Since all the input data is read-only and since the result vector exclusively reserves a memory location for the result, we can pretend that, within a worker thread, the code is executed as if it was running in a single-threaded application. As a result, the kernel code can be kept very similar to the original (single-threaded) CPU code. This means we can start from the original PCL implementation and make the following modifications:

  1. Convert the source code from C++ code to OpenCL programming code (which is largely based on C99, with some additional restrictions and extra available types). This mostly impacts the STL containers, which should be converted to fixed-size arrays using a  predefined memory layout.
  2. Take advantage of the additional Single Instruction, Multiple Data(SIMD) operations provided by OpenCL.
  3. Determine the element index for each worker by calling OpenCL’s get_global_id(0) function.
  4. Derive all (shared) memory access from the element index.

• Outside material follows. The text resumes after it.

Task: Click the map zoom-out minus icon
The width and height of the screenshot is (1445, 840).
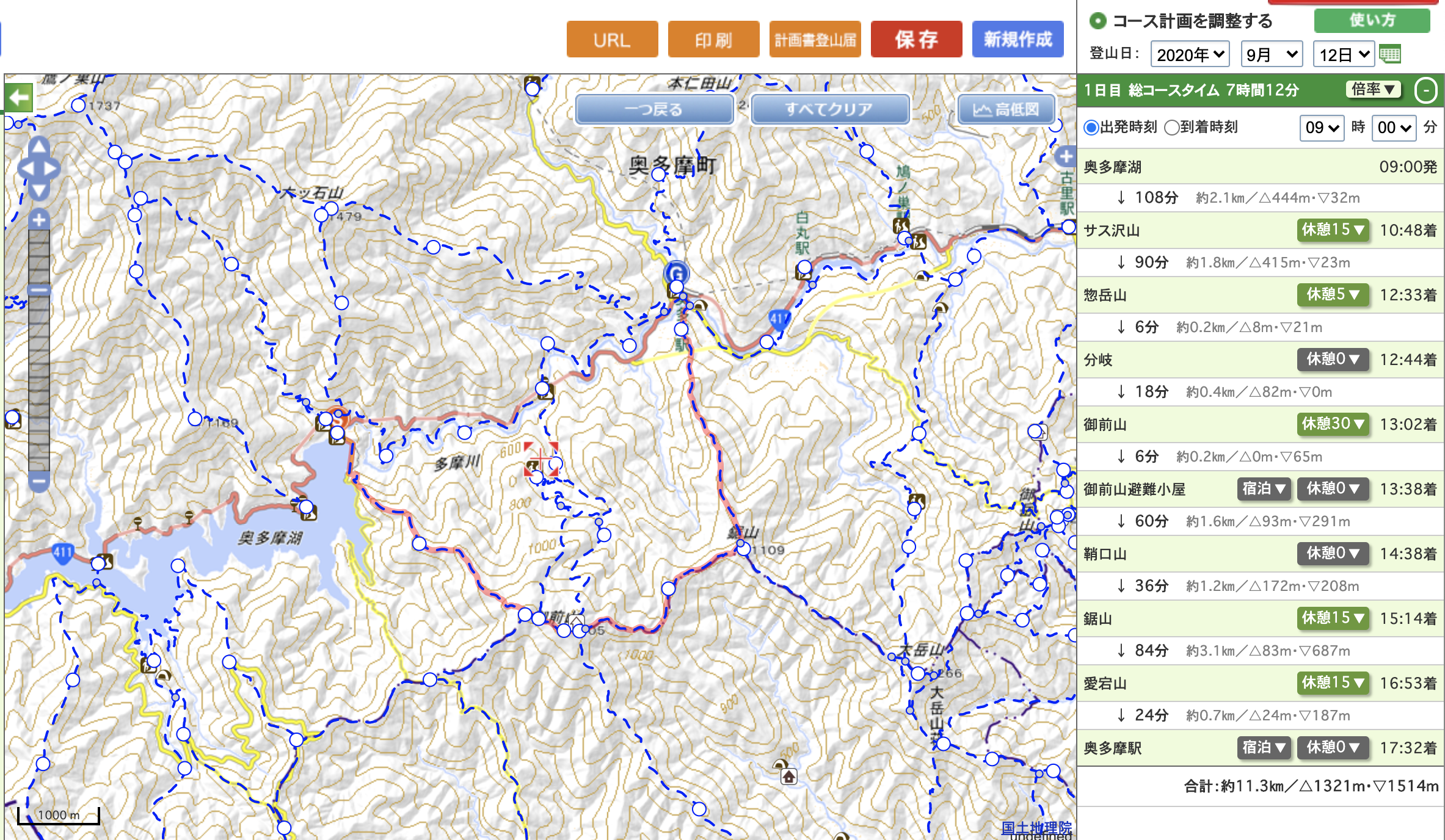Action: (x=39, y=481)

In addition, the following adaptations must be made at the host in order to be able to call the OpenCL kernel:

  1. Find all OpenCL devices available at runtime.
  2. Create a context and execution queue for each device.
  3. Compile the OpenCL kernel at runtime for each device.
  4. Pre-allocate the required input memory and the result vector on the OpenCL device(s).
  5. Transfer the input data from the host memory to the allocated OpenCL device(s) memory before the computation is started. This step is required, as OpenCL uses a mental model where the memory of its devices are completely isolated from the host memory.
  6. Incur the parallel execution of a kernel on all desired surfaces.
  7. Transfer the result vector back from the OpenCL device(s) memory to the host memory after the computation is finished.
  8. Convert the result vector to the desired output format.


Tested systems

The following systems were used for providing the benchmark results:

Intel UHD Graphics 620-based system:

  • CPU: Intel Core i7-8550U
  • RAM: 8 GB DDR4 @ 2400 MHz
  • GPU: Intel UHD Graphics 620
  • Notes: Enabling or disabling hyperthreading did not significantly alter the test results.

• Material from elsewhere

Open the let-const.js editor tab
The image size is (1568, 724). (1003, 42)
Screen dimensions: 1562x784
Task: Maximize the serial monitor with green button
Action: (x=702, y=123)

NVIDIA GTX1060 (6G)-based system:

  • CPU: Intel Core i5-2500
  • RAM: 24 GB DDR3 @ 1333 MHz
  • GPU: NVIDIA GTX1060 (6G)

AMD Radeon RX Vega 56 (8 GB)-based system

  • CPU: 3 virtual CPU’s reported as Intel Core i3-7100 @ 3.90GHz
  • RAM: 12 GB
  • GPU: AMD Radeon RX Vega 56 (8 GB)

AMD Radeon Vega Frontier Edition (16 GB)-based system

  • CPU: 4 virtual CPU’s reported as  Intel Core i3-7100 @ 3.90GHz
  • RAM: 15 GB
  • GPU: AMD Radeon Vega Frontier Edition (16 GB)


As we can see, on an integrated GPU, the OpenCL version is slightly slower than the CPU version. However, this does not mean it is useless: offloading these computations to the GPU enables the CPU to execute other work in parallel. Thanks to initiatives like the Portable Computing Language (POCL), which contains, next to some GPU backends, also a CPU-based openCL implementation, even the target-specific CPU parallelization options can be exploited without any additional effort.

We did not do any memory access tuning yet, and while the random access needed by the KNN lookups makes this difficult, improvements remain possible. In addition, the OpenCL kernel is still a rather straightforward mapping of the original CPU code. Further OpenCL- and/or GPU-specific optimizations can further improve the efficiency.

On a system with an Nvidia GPU, the OpenCL implementation becomes much faster than the CPU version. Of course, using the CUDA version might still be faster. Similar results for the OpenCL implementation can be observed on AMD GPU-based systems. 


Full source code is available our Github.

Instructions for reproducing the results for your system can be found in the .gitlab-ci.yml file in the source code repository. Note that for portability reasons, the system uses the POCL library for enabling OpenCL. Vendor specific OpenCL implementations for your platform can be used instead by installing the associated packages. A great guide on enabling OpenCL on your platform can be found on the Arch Linux wiki. Note that package names may differ for your platform.